Extrait du document —

___

Le 12 janvier 2024, la nouvelle Cour d’appel financière a rendu sa toute première décision, laquelle revient sur la mise en place du régime unifié de responsabilité des gestionnaires publics, un an après sa mise en application. Cette décision est l’occasion de régler les éventuels conflits de lois dans le temps, en particulier concernant les sanctions financières. Ainsi, la cour louvoie en appliquant ancien et nouvel article en fonction du principe de rétroactivité in mitius, et propose une stricte analyse du caractère significatif du préjudice financier. 

Comme toute réforme, la création d’un régime unifié de responsabilité des gestionnaires publics a entraîné avec elle un certain nombre d’interrogations. Ainsi, après un an de mise en application, il n’est pas étonnant que cette responsabilité fasse l’objet d’une première décision rendue par la (non moins nouvelle) Cour d’appel financière. À l’occasion de la décision du 12 janvier 2024, la cour a pu revenir sur l’application dans le temps des nouvelles dispositions tout en précisant le caractère significatif du préjudice financier.

___

Données —
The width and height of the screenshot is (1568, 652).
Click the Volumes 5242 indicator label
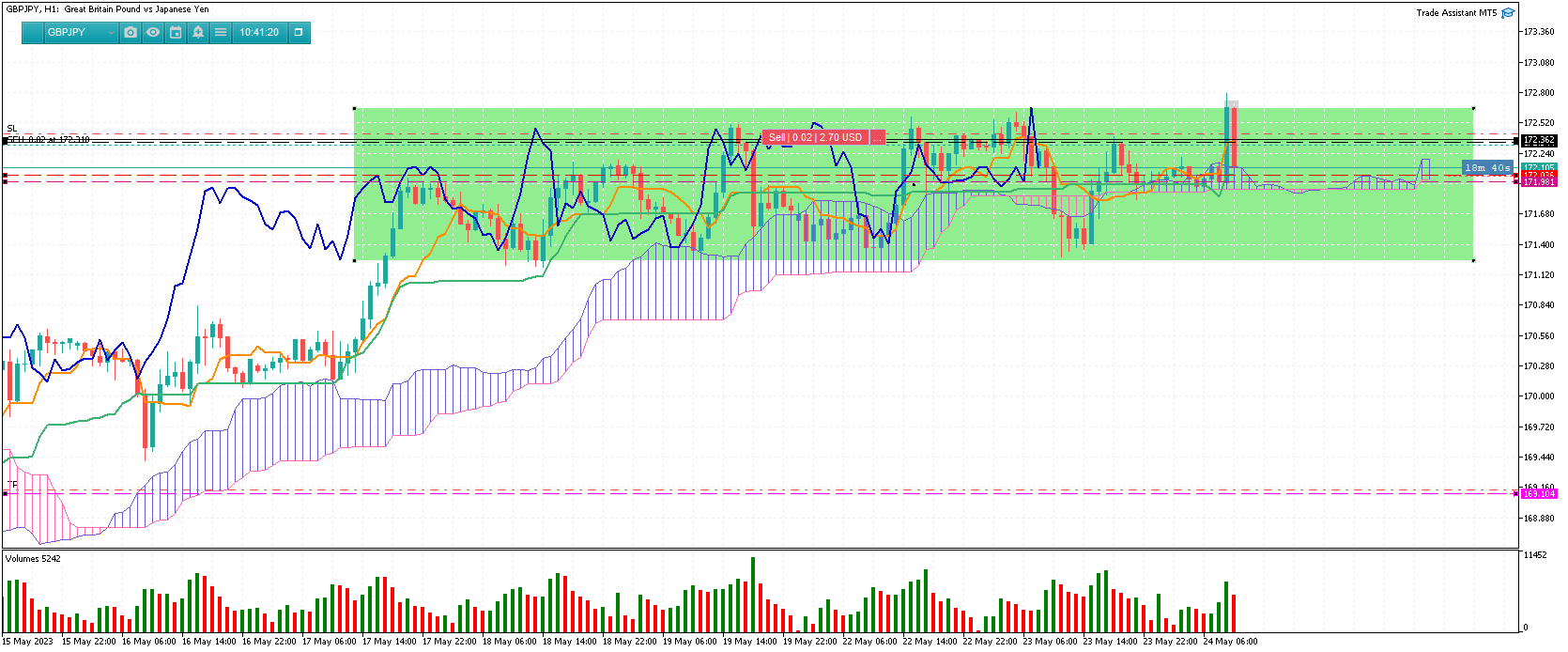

___

Consignes —
1 – Selon l’extrait sur la Cour d’appel financière, à quelle date cette cour a-t-elle rendu sa toute première décision ?
2 – Relevez tous les noms que l’extrait sur la Cour d’appel financière accompagne de l’adjectif « nouveau », quelle que soit sa forme accordée.
3 – Poursuivez l’extrait sur la Cour d’appel financière à la suite de sa dernière phrase.
Ce matériel est indépendant de l’extrait sur la Cour d’appel financière.

Réponses —
1 – Le 12 janvier 2024.

2 – Cour d’appel financière ; article ; dispositions

3 –
L’affaire concerne la société Alpexpo, une société publique locale centrée sur l’exploitation commerciale d’un site hérité des Jeux olympiques de Grenoble de 1968 et ses infrastructures. À la suite d’un contrôle effectué par la Chambre régionale des comptes Auvergne-Rhône-Alpes, la Cour de discipline budgétaire et financière avait été saisie en raison d’infractions potentielles. La source des irrégularités découlait du rôle joué par Mme Z., salariée de la société MCG Managers, du 5 mars 2012 au 26 février 2015. Cette dernière avait été mise à disposition de la société Alpexpo en qualité de "manager intervenant". D’une part, il a été reproché à Mme Z. d’avoir, sans délégation de pouvoir, effectué de nombreuses opérations financières irrégulières telles que l’utilisation de la carte bancaire et des chèques de la société. Mais encore en signant neuf contrats de travail et douze contrats de marchés. Au surplus, il lui était reproché d’avoir engagé des dépenses personnelles, telles que l’achat de billets d’avion pour son mari et des services de golf. D’autre part, les dirigeants successifs de la société, MM. X. et Y., ont été poursuivis pour ne pas avoir exercé une surveillance adéquate sur les actions de Mme Z.

Dans un arrêt du 11 mai 2023, la chambre du contentieux de la Cour des comptes a condamné Mme Z. à une amende de 3 500 € au motif des engagements irrégulièrement pris par elle pour le compte de la société ainsi que des dépenses directes ou indirectes qui lui ont été indument versées. En revanche, la Cour a relaxé MM. X. et Y., dirigeants de droit successifs de l’entreprise, mettant ainsi fin aux poursuites à leur encontre. Au soutien de sa décision, le juge de première instance relève que le préjudice financier significatif n’a pas été démontré.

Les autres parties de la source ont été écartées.